• [Your assignment]
An exact reproduction of all entries is expected.

• [Dataset content]
......
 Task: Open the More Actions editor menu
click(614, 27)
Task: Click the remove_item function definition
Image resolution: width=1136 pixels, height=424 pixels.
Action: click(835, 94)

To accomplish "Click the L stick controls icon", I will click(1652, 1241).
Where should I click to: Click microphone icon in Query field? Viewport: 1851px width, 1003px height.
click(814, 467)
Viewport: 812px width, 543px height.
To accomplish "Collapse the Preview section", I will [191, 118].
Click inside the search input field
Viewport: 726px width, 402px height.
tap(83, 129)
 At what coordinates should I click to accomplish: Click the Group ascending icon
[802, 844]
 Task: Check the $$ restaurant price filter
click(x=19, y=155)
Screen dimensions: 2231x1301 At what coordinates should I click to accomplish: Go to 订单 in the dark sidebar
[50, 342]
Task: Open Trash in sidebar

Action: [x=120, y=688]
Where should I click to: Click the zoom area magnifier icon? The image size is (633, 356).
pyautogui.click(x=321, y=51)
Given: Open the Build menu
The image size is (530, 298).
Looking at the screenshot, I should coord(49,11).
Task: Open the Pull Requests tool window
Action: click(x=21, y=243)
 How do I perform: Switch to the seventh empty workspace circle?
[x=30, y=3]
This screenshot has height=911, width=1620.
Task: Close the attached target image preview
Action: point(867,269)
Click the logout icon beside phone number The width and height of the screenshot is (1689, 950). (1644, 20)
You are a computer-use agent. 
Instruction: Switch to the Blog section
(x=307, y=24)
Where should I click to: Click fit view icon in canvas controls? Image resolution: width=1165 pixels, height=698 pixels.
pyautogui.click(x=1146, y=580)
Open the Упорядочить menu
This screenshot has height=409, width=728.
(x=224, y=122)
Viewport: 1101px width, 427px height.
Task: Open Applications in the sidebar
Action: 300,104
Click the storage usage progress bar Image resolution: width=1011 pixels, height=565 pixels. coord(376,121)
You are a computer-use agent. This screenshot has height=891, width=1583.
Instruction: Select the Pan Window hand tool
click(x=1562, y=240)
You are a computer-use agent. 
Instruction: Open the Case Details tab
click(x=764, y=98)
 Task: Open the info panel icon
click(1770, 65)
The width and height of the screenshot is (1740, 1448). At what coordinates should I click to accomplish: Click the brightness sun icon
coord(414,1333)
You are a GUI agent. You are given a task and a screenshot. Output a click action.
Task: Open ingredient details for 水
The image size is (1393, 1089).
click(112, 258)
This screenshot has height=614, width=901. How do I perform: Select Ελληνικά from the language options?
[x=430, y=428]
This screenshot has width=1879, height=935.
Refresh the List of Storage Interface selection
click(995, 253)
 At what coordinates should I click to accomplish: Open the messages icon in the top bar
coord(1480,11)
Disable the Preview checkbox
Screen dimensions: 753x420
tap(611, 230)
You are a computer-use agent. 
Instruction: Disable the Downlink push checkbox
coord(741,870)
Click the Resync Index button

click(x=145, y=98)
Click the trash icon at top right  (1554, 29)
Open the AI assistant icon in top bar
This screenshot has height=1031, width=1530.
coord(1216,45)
......
• [Answer to this exercise]
 Task: Open the More Actions editor menu
click(614, 27)
Task: Click the remove_item function definition
Image resolution: width=1136 pixels, height=424 pixels.
Action: click(835, 94)

To accomplish "Click the L stick controls icon", I will click(1652, 1241).
Where should I click to: Click microphone icon in Query field? Viewport: 1851px width, 1003px height.
click(814, 467)
Viewport: 812px width, 543px height.
To accomplish "Collapse the Preview section", I will [191, 118].
Click inside the search input field
Viewport: 726px width, 402px height.
tap(83, 129)
 At what coordinates should I click to accomplish: Click the Group ascending icon
[802, 844]
 Task: Check the $$ restaurant price filter
click(x=19, y=155)
Screen dimensions: 2231x1301 At what coordinates should I click to accomplish: Go to 订单 in the dark sidebar
[50, 342]
Task: Open Trash in sidebar

Action: [x=120, y=688]
Where should I click to: Click the zoom area magnifier icon? The image size is (633, 356).
pyautogui.click(x=321, y=51)
Given: Open the Build menu
The image size is (530, 298).
Looking at the screenshot, I should coord(49,11).
Task: Open the Pull Requests tool window
Action: click(x=21, y=243)
 How do I perform: Switch to the seventh empty workspace circle?
[x=30, y=3]
This screenshot has height=911, width=1620.
Task: Close the attached target image preview
Action: point(867,269)
Click the logout icon beside phone number The width and height of the screenshot is (1689, 950). (1644, 20)
You are a computer-use agent. 
Instruction: Switch to the Blog section
(x=307, y=24)
Where should I click to: Click fit view icon in canvas controls? Image resolution: width=1165 pixels, height=698 pixels.
pyautogui.click(x=1146, y=580)
Open the Упорядочить menu
This screenshot has height=409, width=728.
(x=224, y=122)
Viewport: 1101px width, 427px height.
Task: Open Applications in the sidebar
Action: 300,104
Click the storage usage progress bar Image resolution: width=1011 pixels, height=565 pixels. coord(376,121)
You are a computer-use agent. This screenshot has height=891, width=1583.
Instruction: Select the Pan Window hand tool
click(x=1562, y=240)
You are a computer-use agent. 
Instruction: Open the Case Details tab
click(x=764, y=98)
 Task: Open the info panel icon
click(1770, 65)
The width and height of the screenshot is (1740, 1448). At what coordinates should I click to accomplish: Click the brightness sun icon
coord(414,1333)
You are a GUI agent. You are given a task and a screenshot. Output a click action.
Task: Open ingredient details for 水
The image size is (1393, 1089).
click(112, 258)
This screenshot has height=614, width=901. How do I perform: Select Ελληνικά from the language options?
[x=430, y=428]
This screenshot has width=1879, height=935.
Refresh the List of Storage Interface selection
click(995, 253)
 At what coordinates should I click to accomplish: Open the messages icon in the top bar
coord(1480,11)
Disable the Preview checkbox
Screen dimensions: 753x420
tap(611, 230)
You are a computer-use agent. 
Instruction: Disable the Downlink push checkbox
coord(741,870)
Click the Resync Index button

click(x=145, y=98)
Click the trash icon at top right  (1554, 29)
Open the AI assistant icon in top bar
This screenshot has height=1031, width=1530.
coord(1216,45)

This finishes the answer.